Pub Date : 2023-06-08DOI: 10.1109/TSUSC.2023.3283518
Mir Ashraf Uddin;Man Lin;Laurence T. Yang
This work aims at addressing carbon neutrality challenges through resource management with system software control. Reducing energy costs is vital for modern systems, especially those battery-powered devices that need to perform complex tasks. The technique of dynamic voltage or frequency scaling (DVFS) has been commonly adopted for reducing power consumption in cyber-physical systems to support the increasing computation demand under limited battery life. Dynamic slack becomes available when a task finishes earlier than its worst execution time. Dynamic slack management is an important factor for the DVFS mechanism. This paper proposes a dynamic slack-sharing (DSS) DVFS scheduling method that reduces CPU energy consumption by learning the slack-sharing rate. The DSS method automatically changes the slack sharing rate of a task on the fly in different situations through learning from experience to determine how much slack to use for the next task and how much to share. The method used for learning is Q-learning. Extensive experiments have been performed, and the results show that the DSS technique achieves more energy savings than the existing ones.

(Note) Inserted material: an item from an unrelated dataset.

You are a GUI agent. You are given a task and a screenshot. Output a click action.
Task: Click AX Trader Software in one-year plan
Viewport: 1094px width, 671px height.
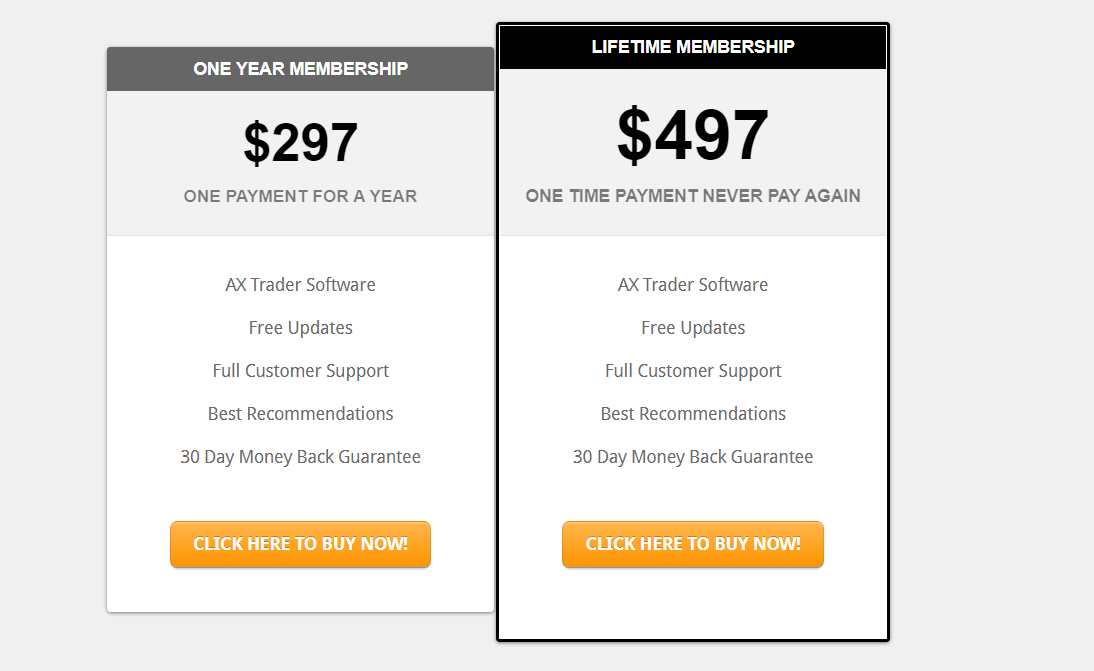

这项工作旨在通过系统软件控制进行资源管理,应对碳中和挑战。降低能源成本对现代系统至关重要,尤其是那些需要执行复杂任务的电池供电设备。动态电压或频率缩放(DVFS)技术已被普遍用于降低网络物理系统的功耗,以支持在电池寿命有限的情况下不断增长的计算需求。当任务比其最坏执行时间提前完成时,就会出现动态松弛。动态松弛管理是 DVFS 机制的一个重要因素。本文提出了一种动态空闲共享(DSS)DVFS 调度方法,通过学习空闲共享率来降低 CPU 能耗。DSS 方法通过学习经验,在不同情况下自动改变任务的松弛共享率,以确定下一个任务使用多少松弛以及共享多少松弛。学习的方法是 Q-learning。我们进行了广泛的实验,结果表明 DSS 技术比现有技术节省了更多能源。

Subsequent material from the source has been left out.